Had this exact problem after upgrading to Sequoia - drove me crazy for weeks. Newer macOS versions have stricter System Integrity Protection that blocks writes to /usr/local/lib/node_modules even with sudo. What finally worked: completely remove the existing Node installation and do a fresh install with nvm. Here’s the key step everyone misses - clear the npm cache first with npm cache clean --force before the nvm setup. Then install Node through nvm and set the default version. Permission errors usually stick around because remnants of the old installation conflict with the new one. After the clean nvm install, I never had to mess with prefix configs or PATH exports. Been running smooth for months now across multiple projects.
Honestly, just nuke everything and start over. Remove node completely with sudo rm -rf /usr/local/{lib/node{,/.npm,_modules},bin,share/man}/{npm*,node*,man1/node*} then reinstall from scratch. Sequoia broke so many dev setups - clean slate’s usually faster than fighting permissions.
Hit this exact nightmare after upgrading to Sequoia - wasted hours on it. macOS changed how it handles system directory permissions, so /usr/local/lib/node_modules gets locked down tight. Skip the prefix changes and nvm reinstalls - there’s an easier fix that actually works. Run which npm and npm config get prefix to see where your npm lives. If it’s pointing to system directories, you’re fighting macOS itself. Just grab the latest Node installer from nodejs.org and run it. This sets up a proper user-space install that plays nice with the new permission system. After installing, check npm config get prefix again - it should point somewhere under your user directory, not /usr/local. No cache clearing or PATH tweaks needed. The trick is working with macOS permissions instead of fighting them.
try running npm config set prefix ~/.npm-global and don’t forget to add export PATH=~/.npm-global/bin:$PATH to your .zshrc. this worked for me after struggling for hours with the same issue. no need for sudo!
Been there. Sequoia wrecked our entire dev team’s setup last quarter.
Everyone’s suggesting local fixes, but you’ll hit this again with the next macOS update or when onboarding new people. I learned this managing 20+ engineers.
Real solution? Move npm operations off your local machine completely. Set up automated workflows that handle package installation and builds in clean environments.

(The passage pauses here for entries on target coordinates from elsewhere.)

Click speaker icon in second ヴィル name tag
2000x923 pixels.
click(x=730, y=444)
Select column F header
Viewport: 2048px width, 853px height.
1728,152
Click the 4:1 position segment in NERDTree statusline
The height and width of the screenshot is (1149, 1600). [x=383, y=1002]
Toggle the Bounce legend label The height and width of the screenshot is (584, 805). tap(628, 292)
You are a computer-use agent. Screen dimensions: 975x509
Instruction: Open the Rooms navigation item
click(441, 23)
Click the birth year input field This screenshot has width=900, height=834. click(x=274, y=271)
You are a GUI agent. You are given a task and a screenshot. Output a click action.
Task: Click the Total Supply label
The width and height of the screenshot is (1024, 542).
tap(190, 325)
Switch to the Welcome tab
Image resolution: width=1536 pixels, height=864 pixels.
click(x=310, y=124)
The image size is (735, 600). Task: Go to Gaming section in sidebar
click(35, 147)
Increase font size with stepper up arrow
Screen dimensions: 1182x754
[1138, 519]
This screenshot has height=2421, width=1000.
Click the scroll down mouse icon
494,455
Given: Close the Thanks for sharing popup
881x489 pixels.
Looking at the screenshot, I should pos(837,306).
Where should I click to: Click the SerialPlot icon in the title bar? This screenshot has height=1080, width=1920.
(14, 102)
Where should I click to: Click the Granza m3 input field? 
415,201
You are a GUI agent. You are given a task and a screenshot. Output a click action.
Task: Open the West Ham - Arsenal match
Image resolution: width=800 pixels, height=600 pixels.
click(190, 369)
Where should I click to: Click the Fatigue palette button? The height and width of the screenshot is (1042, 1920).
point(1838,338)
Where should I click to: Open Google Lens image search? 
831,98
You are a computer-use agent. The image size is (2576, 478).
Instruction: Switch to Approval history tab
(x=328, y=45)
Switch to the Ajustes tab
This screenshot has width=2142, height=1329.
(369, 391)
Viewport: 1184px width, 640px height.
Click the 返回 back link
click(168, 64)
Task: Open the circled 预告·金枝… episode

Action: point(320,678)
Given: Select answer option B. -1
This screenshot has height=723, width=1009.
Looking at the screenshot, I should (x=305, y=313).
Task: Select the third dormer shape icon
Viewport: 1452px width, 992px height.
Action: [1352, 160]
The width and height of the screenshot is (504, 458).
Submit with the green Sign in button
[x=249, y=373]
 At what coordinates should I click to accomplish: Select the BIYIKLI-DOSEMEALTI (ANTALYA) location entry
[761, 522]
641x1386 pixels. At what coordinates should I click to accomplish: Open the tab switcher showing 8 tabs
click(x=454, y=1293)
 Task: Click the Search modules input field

When I need to install packages or run builds, I trigger cloud automation that does everything without touching my local npm setup. No permission fights, no broken environments after system updates.
This saved our team weeks of troubleshooting. New hires get productive immediately instead of spending days fixing local environment issues.
The npm permission dance on Mac is brutal. I’ve watched it destroy entire dev teams during local environment setup.
Sure, changing the npm prefix works, but you’re still stuck with local dependency headaches. Every new team member or system update means the same troubleshooting nightmare all over again.
I gave up fighting local setup issues years ago. Now I run everything through cloud automation. No permission errors, no “works on my machine” BS.
Need to install packages or run builds? I trigger automated workflows that handle it all in a clean environment. Packages install, tests run, results come back - my local machine stays untouched.
Teams love this because everyone gets identical environments. No more debugging npm configs.